City Manager Mike Ellis said there appears to have been a gasoline station on the site in the 1950s, and the city must remove any tanks and fuel that may have leaked into the ground.

That work is required by the U.S. Environment Protection Agency, and the city has obtained a so-called “Brownfield Grant” through the EPA to help pay to find the tanks and identify any leakage.

“If the tanks were inside the building, there would be no problem, but if they are underground, we most likely would have to apply for another grant to have them removed and then have the old funeral home building demolished” Ellis said.

“It could be another year before that happens.”

The parking lot was proposed by Mayor Kerry Templin in early 2024, and the City Council voted in March 2024 to pay up to $125,000 to buy the site.

Then on Feb. 20, 2025, the council voted to pay up to $175,000 to complete the purchase of the site to create the lot, and later that year completed the purchase. No progress has been made since then, pending possible remediation work on the site.

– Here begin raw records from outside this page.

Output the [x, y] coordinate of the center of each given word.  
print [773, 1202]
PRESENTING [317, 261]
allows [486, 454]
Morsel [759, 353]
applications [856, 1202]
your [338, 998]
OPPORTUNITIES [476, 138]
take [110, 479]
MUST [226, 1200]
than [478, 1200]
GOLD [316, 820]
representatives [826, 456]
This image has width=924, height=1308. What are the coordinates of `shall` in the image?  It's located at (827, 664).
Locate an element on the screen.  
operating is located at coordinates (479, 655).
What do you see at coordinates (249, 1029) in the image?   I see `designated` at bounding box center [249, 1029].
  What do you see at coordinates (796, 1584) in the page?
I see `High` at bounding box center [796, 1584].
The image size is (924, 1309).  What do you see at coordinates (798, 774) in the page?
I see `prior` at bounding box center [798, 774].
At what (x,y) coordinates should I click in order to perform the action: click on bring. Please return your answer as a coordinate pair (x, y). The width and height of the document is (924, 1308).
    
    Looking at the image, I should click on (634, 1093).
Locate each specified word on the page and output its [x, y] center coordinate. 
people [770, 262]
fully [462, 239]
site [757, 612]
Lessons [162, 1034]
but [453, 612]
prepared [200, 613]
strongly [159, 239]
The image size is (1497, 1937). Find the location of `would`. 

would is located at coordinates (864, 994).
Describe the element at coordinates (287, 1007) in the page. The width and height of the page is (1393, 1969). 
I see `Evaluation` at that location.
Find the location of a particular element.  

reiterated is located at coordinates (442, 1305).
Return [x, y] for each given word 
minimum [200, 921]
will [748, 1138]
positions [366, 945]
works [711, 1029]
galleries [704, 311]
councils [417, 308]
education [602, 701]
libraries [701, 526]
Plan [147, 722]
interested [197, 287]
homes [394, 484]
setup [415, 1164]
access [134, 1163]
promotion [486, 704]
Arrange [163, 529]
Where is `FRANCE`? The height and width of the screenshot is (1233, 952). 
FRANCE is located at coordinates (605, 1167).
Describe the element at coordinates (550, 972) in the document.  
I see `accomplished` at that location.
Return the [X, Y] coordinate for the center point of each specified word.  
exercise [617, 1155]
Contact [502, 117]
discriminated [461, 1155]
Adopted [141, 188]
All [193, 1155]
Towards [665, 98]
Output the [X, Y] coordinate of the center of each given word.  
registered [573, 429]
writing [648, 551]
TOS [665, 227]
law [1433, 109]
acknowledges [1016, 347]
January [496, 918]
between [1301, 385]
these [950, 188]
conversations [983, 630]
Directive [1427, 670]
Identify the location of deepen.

The building was most recently used for a business called the Tool Shack, but that has been closed for several years.

“We will never see development until we have dedicated parking downtown,” Templin said in 2024 when the council initially approved the offer of up to $125,000 to the owners of the property. “There is no public parking [downtown] now; all parking is privately owned.

It was nearly a year later that Ellis said the attorneys were ready to close on the sale, and that up to $175,000 might be needed to cover the $125,000 purchase price plus $15,000 in back county taxes and associated closing costs.

The council approved the amount unanimously to complete the purchase, which includes the building, which the city intends to remove, along with the vacant lot next to it that has been used as a parking lot for the tool business and a barbecue restaurant next door.

The property had been tied up in probate for several years, but in 2024 it finally became available to be sold.

Templin said part of the property was once the site of a downtown gasoline station, so there possibly are still “at least four old fuel tanks in the ground” that would need to be removed.